▽

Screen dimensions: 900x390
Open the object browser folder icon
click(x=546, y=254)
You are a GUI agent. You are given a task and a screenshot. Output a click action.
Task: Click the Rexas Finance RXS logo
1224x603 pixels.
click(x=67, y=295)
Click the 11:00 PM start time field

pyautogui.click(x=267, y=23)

△

● Action item: Exactly the lines from the one holding "Task: Click the Rexas Finance RXS logo" through the end of the data are to be repeated, with both ends included.

● Problem solution:
Task: Click the Rexas Finance RXS logo
1224x603 pixels.
click(x=67, y=295)
Click the 11:00 PM start time field

pyautogui.click(x=267, y=23)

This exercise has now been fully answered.